■ **Extracted records**
* * *

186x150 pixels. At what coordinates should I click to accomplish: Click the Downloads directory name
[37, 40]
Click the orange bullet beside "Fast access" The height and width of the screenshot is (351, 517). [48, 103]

* * *

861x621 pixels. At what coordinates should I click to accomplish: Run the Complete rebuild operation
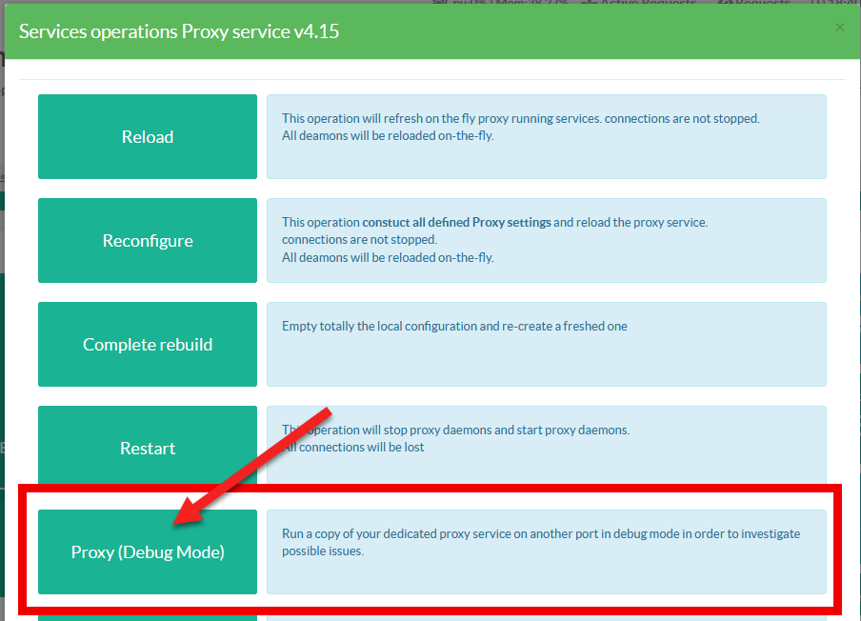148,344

* * *

■ **Task to complete**
Out of the data above, set down the lines from the one with "186x150 pixels. At" to the one with "Click the orange", both included, exactly as written and with no additions.

■ **Response area**
186x150 pixels. At what coordinates should I click to accomplish: Click the Downloads directory name
[37, 40]
Click the orange bullet beside "Fast access" The height and width of the screenshot is (351, 517). [48, 103]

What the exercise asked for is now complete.